Can you carry on the forum thread about Dr. Poe's expertise from its last post?

--- START OF PASSAGE PROVIDED ---

# Expertise



## Dr. Poe (Jan 9, 2012)

Hello, everyone, do to a lot of discourse here on the forum, I thought that I'd better clear some things.
I am well versed in all forms of chemistry and many other sciences. If you need advise from me concerning the general chemistry of precious metal refining, I certainly can help you. However, My expertise (world class) is in the chemistry of natural ores (especially the hard refractory ores). My knowledge of modern scrap refining is severely limited as I gave up most scrap refining when I decided to specialize in ores. The exception is the recovery of platinum and palladium from diesel and automobile catalytic converters. I really don't know the amount of precious metals in today's newer personal computers.
Here on the forum, are plenty of scrap refiners that can advise better. If you already know what to expect as a yield, I certainly can assist you. But, don't ask me how much gold is in a component. How would I know?
I'm still a chemist. If you know what's there, I can and am willing to help you. Dr. Poe


----------



## publius (Jan 10, 2012)

Thankyou Dr. Poe. When will the book be out?


----------



## Dr. Poe (Jan 11, 2012)

publius said:


> Thankyou Dr. Poe. When will the book be out?


Never, My book exists. I have no intention of releasing such power openly to the public other than what I will post here on the forum. :!: If I did decided to sell a copy. It would come with legal restrictions and cost more than ten million dollars per copy.
I would also have to like that person a whole lot. No jest, No joke. Totally serious!
Giving an un-worthy person great financial power would be very destructive to them and to others. Dr. Poe


----------



## AlZabrisky (Jan 11, 2012)

Wow! :shock:


----------



## Palladium (Jan 11, 2012)

Do you have any patents ?


----------



## artart47 (Jan 11, 2012)

Bravo Dr. Poe!
I'm amazed at what the effect of what a sudden lotto windfall had on a local winner. It seems all the things that make life fulfilling got thrown under the buss and they became very shallow and eventually in debt and in misery!
Also, what happens to some of the sports stars that become millionairs over night!
artart47


----------



## Smack (Jan 11, 2012)

artart47 said:


> Also, what happens to some of the sports stars that become millionairs over night!
> artart47



In most cases, athletes know well in advance if they have what it take to make it and everyone around them knows it too. So begins the conditioning for what's to come. Surrounding yourself with the proper people is key in the financial aspect of a young player and his money. All the player has to do is listen to those people and abide by what they say when it come to how much you can spend. Quite unlike winning the lotto and becoming rich over night.

--- END OF PASSAGE PROVIDED ---
--- START OF GIVEN DATA ---

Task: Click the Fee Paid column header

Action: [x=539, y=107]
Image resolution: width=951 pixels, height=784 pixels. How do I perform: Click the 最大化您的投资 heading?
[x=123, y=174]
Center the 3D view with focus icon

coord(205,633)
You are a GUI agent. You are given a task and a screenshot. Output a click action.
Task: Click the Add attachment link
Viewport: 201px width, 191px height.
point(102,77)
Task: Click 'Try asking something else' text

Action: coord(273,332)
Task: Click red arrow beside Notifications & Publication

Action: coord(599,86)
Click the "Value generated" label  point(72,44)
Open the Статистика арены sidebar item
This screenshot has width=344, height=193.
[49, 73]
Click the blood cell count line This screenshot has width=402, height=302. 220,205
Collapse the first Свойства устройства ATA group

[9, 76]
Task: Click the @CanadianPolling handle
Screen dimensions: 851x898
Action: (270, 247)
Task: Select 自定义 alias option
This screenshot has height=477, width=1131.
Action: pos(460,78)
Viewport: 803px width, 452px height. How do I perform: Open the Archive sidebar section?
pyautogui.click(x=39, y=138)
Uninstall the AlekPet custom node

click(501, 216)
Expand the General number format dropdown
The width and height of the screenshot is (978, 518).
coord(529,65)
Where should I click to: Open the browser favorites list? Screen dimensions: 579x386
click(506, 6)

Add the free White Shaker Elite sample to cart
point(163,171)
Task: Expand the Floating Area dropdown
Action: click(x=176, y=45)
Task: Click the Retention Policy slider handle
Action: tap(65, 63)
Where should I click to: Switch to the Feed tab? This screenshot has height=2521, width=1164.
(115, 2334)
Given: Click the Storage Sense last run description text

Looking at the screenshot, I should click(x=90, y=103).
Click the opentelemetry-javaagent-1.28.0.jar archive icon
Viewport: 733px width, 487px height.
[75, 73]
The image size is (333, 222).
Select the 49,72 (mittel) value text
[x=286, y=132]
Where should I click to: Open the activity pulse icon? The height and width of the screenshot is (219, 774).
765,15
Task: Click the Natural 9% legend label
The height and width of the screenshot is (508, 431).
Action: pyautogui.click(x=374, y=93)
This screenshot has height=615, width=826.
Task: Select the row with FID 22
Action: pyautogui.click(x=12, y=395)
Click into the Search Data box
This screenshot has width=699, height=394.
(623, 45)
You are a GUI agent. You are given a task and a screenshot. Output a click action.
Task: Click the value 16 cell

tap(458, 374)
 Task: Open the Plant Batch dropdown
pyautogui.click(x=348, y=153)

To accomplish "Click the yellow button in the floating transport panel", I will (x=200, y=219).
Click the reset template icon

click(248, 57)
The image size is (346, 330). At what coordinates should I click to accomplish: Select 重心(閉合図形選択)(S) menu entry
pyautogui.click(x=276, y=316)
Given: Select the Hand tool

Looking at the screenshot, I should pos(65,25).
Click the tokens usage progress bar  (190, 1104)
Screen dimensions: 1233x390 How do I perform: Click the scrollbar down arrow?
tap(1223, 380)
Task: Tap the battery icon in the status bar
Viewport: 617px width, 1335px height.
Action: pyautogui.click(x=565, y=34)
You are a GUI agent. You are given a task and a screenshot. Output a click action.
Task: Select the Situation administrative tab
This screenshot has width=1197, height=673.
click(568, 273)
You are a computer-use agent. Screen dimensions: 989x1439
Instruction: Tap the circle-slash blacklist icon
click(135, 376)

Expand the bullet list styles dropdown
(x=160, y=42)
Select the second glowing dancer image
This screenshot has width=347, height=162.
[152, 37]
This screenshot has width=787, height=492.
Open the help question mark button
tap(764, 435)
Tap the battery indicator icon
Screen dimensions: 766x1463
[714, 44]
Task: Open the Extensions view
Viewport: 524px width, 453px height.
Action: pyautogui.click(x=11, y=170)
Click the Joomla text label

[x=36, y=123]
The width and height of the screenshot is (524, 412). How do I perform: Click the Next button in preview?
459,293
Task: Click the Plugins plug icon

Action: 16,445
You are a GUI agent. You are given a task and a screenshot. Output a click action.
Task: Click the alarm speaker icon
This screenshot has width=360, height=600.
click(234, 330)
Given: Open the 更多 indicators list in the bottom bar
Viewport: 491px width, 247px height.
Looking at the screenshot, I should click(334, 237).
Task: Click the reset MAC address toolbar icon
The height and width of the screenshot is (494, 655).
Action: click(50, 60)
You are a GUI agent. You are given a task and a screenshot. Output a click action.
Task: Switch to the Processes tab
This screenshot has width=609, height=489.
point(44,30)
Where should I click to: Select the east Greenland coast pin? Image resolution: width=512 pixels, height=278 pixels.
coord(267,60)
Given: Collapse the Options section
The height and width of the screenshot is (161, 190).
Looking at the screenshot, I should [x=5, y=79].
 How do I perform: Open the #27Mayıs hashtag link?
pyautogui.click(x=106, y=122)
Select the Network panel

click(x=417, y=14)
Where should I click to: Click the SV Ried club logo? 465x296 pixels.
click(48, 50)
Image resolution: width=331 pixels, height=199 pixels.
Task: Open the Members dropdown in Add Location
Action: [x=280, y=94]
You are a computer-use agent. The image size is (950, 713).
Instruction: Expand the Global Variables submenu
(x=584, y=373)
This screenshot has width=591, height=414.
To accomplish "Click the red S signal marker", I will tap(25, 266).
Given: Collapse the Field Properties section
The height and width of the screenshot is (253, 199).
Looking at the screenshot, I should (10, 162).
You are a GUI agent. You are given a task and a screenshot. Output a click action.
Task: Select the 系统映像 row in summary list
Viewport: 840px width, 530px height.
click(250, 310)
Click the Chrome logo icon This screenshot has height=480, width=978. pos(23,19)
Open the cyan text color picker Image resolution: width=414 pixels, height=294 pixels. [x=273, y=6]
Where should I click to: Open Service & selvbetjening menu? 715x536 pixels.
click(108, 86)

--- END OF GIVEN DATA ---

- WRITTEN REPLY -
----------



## Dr. Poe (Jan 13, 2012)

Palladium said:


> Do you have any patents ?


Patenting a process is a dog chasing it's tail. Secrecy is the only way to protect your best stuff. Dr. Poe


----------



## Dr. Poe (Jan 14, 2012)

RikkiRicardo said:


> Palladium
> That is some very harsh words i feel that you should keep that to yourself.This is a place for learning not to insult other people if they wish to keep some secrets to them self that is there choice.as I'm sure others have some secrets on how they refine.I'm here to learn what i can.I see some of Dr Poe reply's very interesting.As i see it when i sent you mail you never replied.but thanks i have built a very nice operation with out your help.So please keep this nice.
> 
> Rikkiricardo


I never got a message from you. ???? I give enough to the forum. There are some things that must be kept a secret. I wouldn't want to cause harm. Remember about Christmas tree ornaments? Dr. Poe


----------



## Anonymous (Jan 15, 2012)

RikkiRicardo said:


> Palladium
> That is some very harsh words i feel that you should keep that to yourself.


I don't see how your 12 posts give you the right to be saying anything like that to someone like Palladium.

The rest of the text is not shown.